Topic: Canadian Militia
Sending of NCOs to Schools for Instruction
Military News, The Daily Mail and Empire, Toronto, Ontario, 16 October 1897
In reference to Royal Schools of Instruction, the general officer commanding has observed that the class of non-commissioned officers and men sent for instruction to those schools is not always credible to the corps to which they belong, and that proper care is not exercised in their selection. He therefore deems it expedient to remind officers commanding units that these schools of instruction are not maintained either for the purpose of affording temporary employment to the unemployed or for the training of recruits.
The regulations and orders for the militia are quite specific in this respect, and the general officer commanding intends that in future the principles therein defined shall be strictly adhered to in order that due value may be received by the public for the expenditure.

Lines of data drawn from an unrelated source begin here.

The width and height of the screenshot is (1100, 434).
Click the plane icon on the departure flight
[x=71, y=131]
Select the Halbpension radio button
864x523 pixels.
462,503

The following additional instructions will, until further orders, be adhered to in selection of non-commissioned officers and men for courses of instruction; not only must officers commanding corps exercise great care in selecting or recommending men for courses of instruction , but they must also ascertain that, besides physical fitness, these men possess more than an average degree of intelligence that they have fair educational attainments, and that they possess the aptitude for imparting the instruction they may receive to others.
As a general rule non-commissioned officers only will be recommended. Only where these qualifications are possessed in a marked degree will a private soldier be recommended.
Non-commissioned officers or men recommended must have completed at least twelve months' service in the corps to which they belong, and must have attended the last annual meeting of their corps.
Officers commanding corps neglecting to comply with these instructions will incur a very serious responsibility, for which they will be strictly held to account.
Commandants of schools will not only see that these instructions are complied with, but they will so arrange that by constant supervision of an officer detailed for the purpose, attached con-commissioned officers and men who give evidence by want of intelligence of educational attainment that they are not likely to become efficient non-commissioned officers are likely to be immediately returned to their corps. And the cases promptly reported to headquarters.